▶ **PROBLEM DETAILS**:
From the data below, please reproduce exactly everything from the line that contains "Click the back arrow icon" down to the line that contains "You are a computer-use agent. The image", with both ends included.

▶ **ENTRIES SUPPLIED**:
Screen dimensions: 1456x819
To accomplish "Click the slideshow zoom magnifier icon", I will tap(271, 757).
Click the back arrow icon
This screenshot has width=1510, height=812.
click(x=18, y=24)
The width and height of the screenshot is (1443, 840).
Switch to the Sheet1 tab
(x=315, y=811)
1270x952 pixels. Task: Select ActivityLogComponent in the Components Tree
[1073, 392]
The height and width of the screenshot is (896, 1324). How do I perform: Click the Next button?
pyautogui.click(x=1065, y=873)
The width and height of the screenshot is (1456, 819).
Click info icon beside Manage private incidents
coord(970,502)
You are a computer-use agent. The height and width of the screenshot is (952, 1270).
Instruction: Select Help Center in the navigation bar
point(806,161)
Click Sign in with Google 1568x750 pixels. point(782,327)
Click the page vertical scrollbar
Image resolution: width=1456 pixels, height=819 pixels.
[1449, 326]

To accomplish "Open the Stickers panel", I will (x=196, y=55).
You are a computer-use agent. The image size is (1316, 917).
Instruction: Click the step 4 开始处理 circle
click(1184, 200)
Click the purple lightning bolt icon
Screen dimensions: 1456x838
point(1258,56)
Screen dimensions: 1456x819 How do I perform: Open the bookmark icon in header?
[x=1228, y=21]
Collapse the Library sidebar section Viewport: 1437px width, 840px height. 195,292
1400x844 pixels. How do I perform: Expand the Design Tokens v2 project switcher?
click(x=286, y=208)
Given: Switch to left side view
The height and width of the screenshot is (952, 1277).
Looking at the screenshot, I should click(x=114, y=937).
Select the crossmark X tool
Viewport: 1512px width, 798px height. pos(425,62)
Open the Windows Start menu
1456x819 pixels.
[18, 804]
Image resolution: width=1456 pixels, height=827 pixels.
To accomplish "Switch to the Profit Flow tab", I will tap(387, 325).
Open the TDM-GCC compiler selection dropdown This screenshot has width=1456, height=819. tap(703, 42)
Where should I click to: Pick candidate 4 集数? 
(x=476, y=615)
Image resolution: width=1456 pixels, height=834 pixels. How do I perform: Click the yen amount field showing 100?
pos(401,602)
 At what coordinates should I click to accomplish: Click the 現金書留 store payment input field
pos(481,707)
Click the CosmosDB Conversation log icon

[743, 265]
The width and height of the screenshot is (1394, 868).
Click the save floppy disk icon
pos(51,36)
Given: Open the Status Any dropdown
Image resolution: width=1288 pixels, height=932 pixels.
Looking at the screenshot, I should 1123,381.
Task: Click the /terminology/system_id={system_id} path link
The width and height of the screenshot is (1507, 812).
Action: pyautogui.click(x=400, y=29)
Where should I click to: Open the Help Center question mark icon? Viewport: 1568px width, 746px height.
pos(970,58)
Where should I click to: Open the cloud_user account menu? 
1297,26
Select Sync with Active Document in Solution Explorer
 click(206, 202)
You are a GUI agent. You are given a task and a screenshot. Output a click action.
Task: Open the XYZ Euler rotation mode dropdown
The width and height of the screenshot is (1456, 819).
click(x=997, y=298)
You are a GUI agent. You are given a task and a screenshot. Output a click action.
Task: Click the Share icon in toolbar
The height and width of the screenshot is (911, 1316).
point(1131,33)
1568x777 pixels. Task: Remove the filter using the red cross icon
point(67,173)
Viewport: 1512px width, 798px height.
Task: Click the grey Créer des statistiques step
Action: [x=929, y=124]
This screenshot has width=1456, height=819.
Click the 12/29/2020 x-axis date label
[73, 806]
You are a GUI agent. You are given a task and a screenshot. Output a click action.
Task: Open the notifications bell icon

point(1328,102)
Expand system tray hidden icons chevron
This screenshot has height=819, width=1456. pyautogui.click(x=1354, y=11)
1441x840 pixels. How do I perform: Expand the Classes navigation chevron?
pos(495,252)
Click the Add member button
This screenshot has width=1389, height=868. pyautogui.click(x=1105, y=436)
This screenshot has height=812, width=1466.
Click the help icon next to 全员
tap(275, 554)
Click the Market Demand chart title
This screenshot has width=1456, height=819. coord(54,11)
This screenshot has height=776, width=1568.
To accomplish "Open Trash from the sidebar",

▶ **TASK OUTPUT**:
Click the back arrow icon
This screenshot has width=1510, height=812.
click(x=18, y=24)
The width and height of the screenshot is (1443, 840).
Switch to the Sheet1 tab
(x=315, y=811)
1270x952 pixels. Task: Select ActivityLogComponent in the Components Tree
[1073, 392]
The height and width of the screenshot is (896, 1324). How do I perform: Click the Next button?
pyautogui.click(x=1065, y=873)
The width and height of the screenshot is (1456, 819).
Click info icon beside Manage private incidents
coord(970,502)
You are a computer-use agent. The height and width of the screenshot is (952, 1270).
Instruction: Select Help Center in the navigation bar
point(806,161)
Click Sign in with Google 1568x750 pixels. point(782,327)
Click the page vertical scrollbar
Image resolution: width=1456 pixels, height=819 pixels.
[1449, 326]

To accomplish "Open the Stickers panel", I will (x=196, y=55).
You are a computer-use agent. The image size is (1316, 917).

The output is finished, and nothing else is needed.